**Assigned task**
Comb through the entries for "search" and pull out each line that holds it.

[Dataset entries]
◆ ◆ ◆

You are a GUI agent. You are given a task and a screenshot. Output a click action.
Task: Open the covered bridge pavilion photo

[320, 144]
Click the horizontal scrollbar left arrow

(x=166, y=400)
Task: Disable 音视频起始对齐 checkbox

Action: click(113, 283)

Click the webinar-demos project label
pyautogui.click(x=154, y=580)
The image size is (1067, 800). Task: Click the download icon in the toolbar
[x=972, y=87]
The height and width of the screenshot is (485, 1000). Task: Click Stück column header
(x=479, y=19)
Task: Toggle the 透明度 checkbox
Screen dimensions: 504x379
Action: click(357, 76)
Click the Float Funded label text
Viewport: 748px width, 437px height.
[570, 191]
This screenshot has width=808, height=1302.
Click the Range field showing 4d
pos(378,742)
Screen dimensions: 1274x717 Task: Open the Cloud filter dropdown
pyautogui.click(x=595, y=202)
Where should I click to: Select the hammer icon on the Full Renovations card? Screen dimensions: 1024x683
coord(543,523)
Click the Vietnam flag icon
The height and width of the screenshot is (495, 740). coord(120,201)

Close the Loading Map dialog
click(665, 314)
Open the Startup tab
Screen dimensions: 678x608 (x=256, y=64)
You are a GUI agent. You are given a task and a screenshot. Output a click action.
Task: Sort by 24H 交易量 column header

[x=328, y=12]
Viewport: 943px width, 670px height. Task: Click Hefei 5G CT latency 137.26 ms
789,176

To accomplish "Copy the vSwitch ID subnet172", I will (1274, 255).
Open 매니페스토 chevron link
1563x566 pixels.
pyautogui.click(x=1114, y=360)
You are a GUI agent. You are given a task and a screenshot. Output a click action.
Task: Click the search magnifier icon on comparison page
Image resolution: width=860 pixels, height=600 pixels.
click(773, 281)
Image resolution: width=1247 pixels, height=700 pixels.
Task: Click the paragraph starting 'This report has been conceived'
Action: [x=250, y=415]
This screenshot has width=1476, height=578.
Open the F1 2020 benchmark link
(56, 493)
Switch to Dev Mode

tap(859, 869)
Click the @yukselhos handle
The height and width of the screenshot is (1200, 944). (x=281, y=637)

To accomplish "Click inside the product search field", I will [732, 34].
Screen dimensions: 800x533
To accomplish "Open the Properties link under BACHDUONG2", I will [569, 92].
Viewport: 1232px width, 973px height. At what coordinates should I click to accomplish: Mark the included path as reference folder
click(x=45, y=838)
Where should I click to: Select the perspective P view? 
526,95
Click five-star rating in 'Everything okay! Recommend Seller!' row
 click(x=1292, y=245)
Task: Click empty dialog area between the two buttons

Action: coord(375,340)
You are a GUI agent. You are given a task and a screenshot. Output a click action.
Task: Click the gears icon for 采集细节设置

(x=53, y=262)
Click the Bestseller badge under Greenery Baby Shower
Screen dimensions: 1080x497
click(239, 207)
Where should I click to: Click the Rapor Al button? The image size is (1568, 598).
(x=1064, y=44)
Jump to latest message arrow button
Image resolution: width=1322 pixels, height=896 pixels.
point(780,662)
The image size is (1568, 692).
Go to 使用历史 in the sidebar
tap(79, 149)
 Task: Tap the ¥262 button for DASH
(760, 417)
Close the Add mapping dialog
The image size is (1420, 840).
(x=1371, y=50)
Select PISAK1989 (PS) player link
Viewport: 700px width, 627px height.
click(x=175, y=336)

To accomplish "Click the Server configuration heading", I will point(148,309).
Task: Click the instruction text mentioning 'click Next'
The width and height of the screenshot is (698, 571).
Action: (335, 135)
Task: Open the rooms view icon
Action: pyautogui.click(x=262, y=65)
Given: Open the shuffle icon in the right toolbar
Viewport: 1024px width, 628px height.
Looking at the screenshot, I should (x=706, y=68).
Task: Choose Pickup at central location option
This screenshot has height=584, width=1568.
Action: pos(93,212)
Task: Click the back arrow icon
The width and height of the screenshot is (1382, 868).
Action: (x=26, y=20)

◆ ◆ ◆

**Response below**
Task: Click the search magnifier icon on comparison page
To accomplish "Click inside the product search field", I will [732, 34].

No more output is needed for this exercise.